# What to produce:
Copy out, word for word, the lines of the listing below, from the line with "will (x=232, y=172)." to the line with "point(80,37)", both included, and nothing else.

# Records:
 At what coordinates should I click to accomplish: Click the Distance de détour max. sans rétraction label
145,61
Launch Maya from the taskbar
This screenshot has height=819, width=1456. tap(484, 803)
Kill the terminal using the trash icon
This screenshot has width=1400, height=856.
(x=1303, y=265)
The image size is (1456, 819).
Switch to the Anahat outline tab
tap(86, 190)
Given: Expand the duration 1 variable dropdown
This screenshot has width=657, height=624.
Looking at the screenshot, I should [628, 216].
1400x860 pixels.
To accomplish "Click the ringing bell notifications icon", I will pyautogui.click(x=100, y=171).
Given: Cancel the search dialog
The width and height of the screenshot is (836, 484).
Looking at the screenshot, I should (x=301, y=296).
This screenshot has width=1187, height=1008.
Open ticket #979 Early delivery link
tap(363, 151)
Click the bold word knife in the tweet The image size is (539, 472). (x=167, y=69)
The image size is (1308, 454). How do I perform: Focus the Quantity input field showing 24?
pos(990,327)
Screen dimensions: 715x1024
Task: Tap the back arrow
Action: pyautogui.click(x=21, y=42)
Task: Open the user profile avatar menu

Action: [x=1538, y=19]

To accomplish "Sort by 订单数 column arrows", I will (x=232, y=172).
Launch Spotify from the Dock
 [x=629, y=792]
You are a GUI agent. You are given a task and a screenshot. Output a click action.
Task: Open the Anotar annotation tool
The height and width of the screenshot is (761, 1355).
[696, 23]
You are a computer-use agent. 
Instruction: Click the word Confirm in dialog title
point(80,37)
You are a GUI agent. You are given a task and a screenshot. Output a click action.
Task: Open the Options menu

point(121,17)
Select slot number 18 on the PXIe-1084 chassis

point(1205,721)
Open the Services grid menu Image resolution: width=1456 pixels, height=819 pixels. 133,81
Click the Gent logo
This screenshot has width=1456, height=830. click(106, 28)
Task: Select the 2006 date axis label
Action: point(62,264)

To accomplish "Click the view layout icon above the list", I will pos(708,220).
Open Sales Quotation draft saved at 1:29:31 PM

# Correct result:
To accomplish "Sort by 订单数 column arrows", I will (x=232, y=172).
Launch Spotify from the Dock
 [x=629, y=792]
You are a GUI agent. You are given a task and a screenshot. Output a click action.
Task: Open the Anotar annotation tool
The height and width of the screenshot is (761, 1355).
[696, 23]
You are a computer-use agent. 
Instruction: Click the word Confirm in dialog title
point(80,37)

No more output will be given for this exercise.